U.K. Says Virus Strain Afflicting London Spreads More Easily

U.K. health officials raised the alarm about a variant of the coronavirus that’s spreading quickly across London and southeast England.

The variant of Covid-19 has almost two dozen mutations that may affect proteins made by the coronavirus, Patrick Vallance, the U.K.’s chief scientific adviser, said Saturday. It’s rapidly becoming the dominant strain in the capital and the southeast, he said.

Scientists have found mutations in areas of the genome “that are known to be associated with how the virus binds to cells and enters cells,” Vallance said in a press briefing alongside Prime Minister Boris Johnson. The changes “cause concern in terms of how the virus looks.”

Johnson said there’s no evidence that the variant is more lethal or causes more severe illness than the earlier strains, nor are there indications it will be less susceptible to Covid-19 vaccines that are being rolled out, though the data is still under review.
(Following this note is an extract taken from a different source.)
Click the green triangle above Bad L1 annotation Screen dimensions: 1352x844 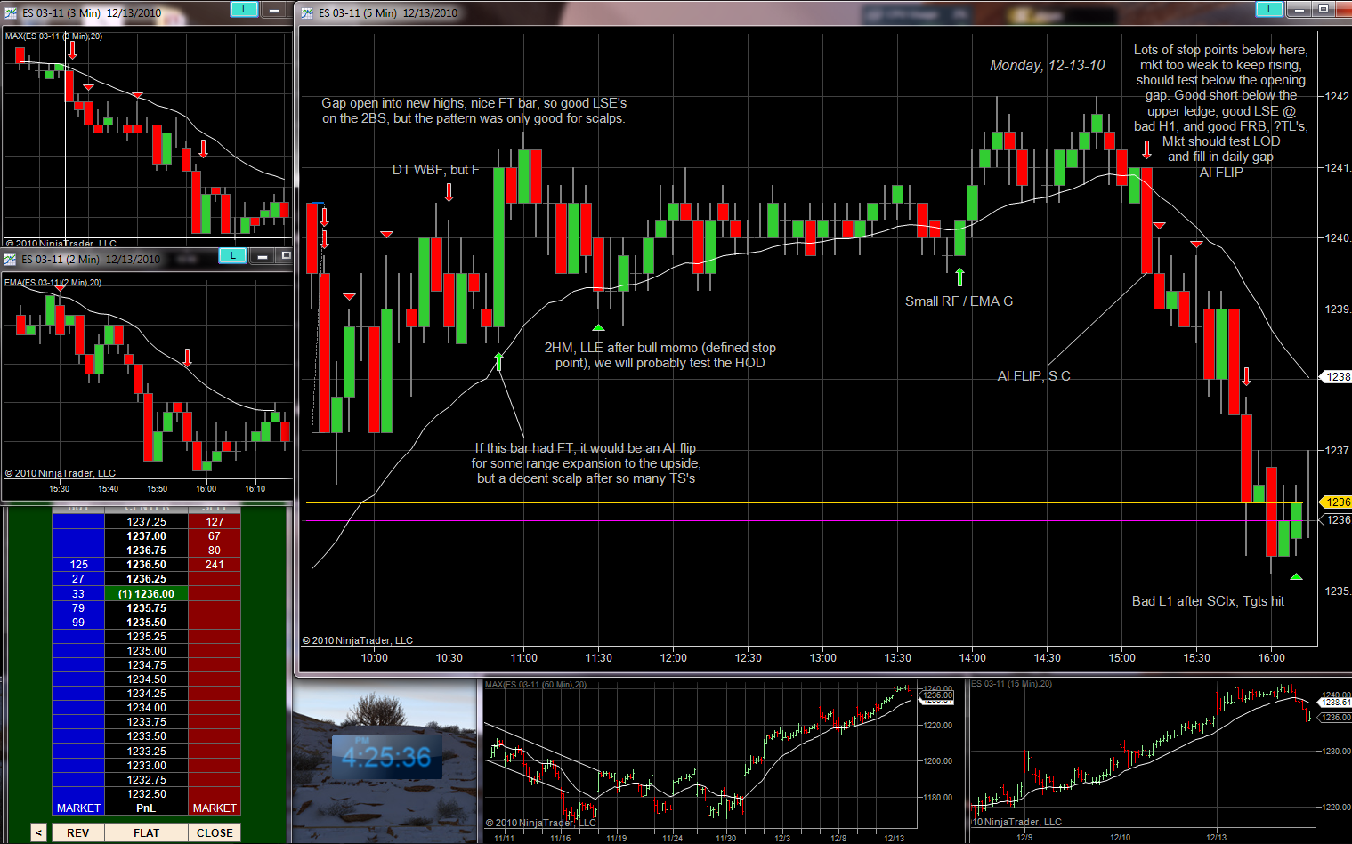[x=1296, y=577]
Yet it does appear to be as much as 70% more transmissible, and could increase the R value, the number of people infected by a person with the virus, by 0.4, Johnson said.

Curbing Transmission

Viruses are typically genetically unstable, and their constant mutations give them opportunities to infect new organisms, as the coronavirus did last year when it likely jumped from animals to humans. Scientists expressed concern that the increasing spread of the pathogen, which has already infected more than 75 million people worldwide, may give it the chance to change into a more lethal form.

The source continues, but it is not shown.